PROVIDED MATERIAL:
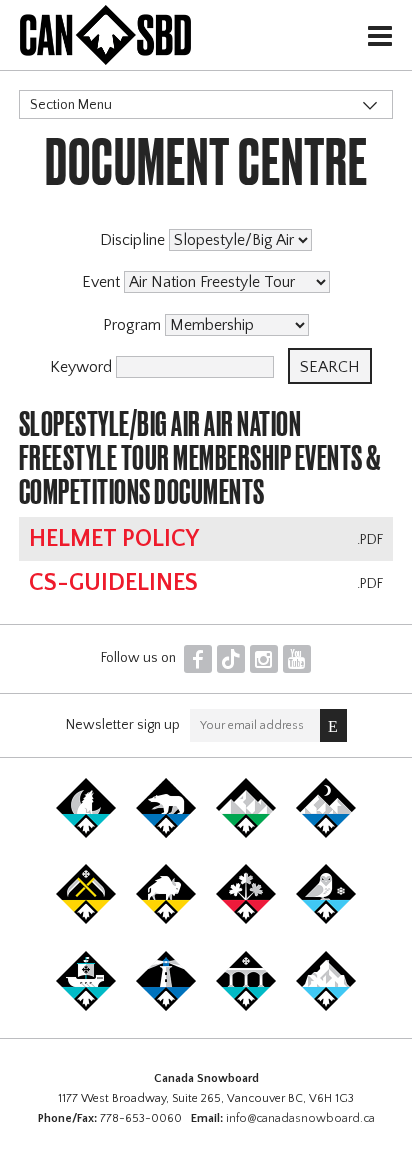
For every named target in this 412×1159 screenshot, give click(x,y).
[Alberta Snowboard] (326, 834)
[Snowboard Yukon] (86, 834)
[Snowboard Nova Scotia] (166, 1007)
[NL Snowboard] (326, 1007)
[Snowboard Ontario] (246, 920)
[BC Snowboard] (246, 834)
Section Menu (71, 105)
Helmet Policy (114, 539)
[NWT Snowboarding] (166, 834)
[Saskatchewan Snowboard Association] (86, 920)
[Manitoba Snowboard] (166, 920)
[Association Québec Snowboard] (326, 920)
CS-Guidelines (113, 583)
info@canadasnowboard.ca (300, 1118)
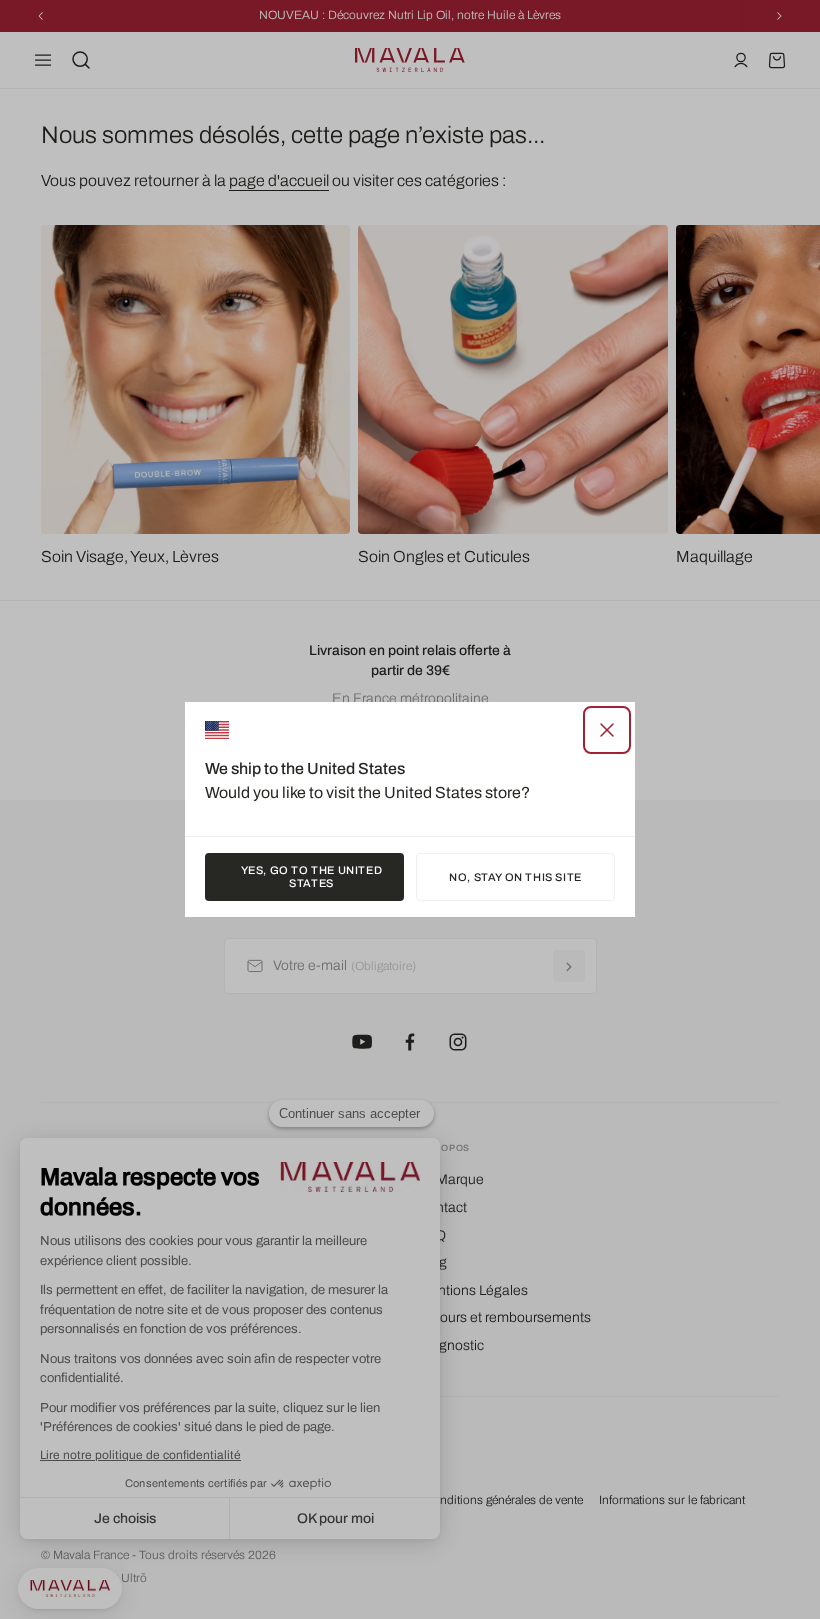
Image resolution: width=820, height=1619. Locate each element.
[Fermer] (607, 730)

THE TASK: Pull out each line of the records holding the string "Association".

SOLUTION FOR THIS EXERCISE:
[Saskatchewan Snowboard Association] (86, 920)
[Association Québec Snowboard] (326, 920)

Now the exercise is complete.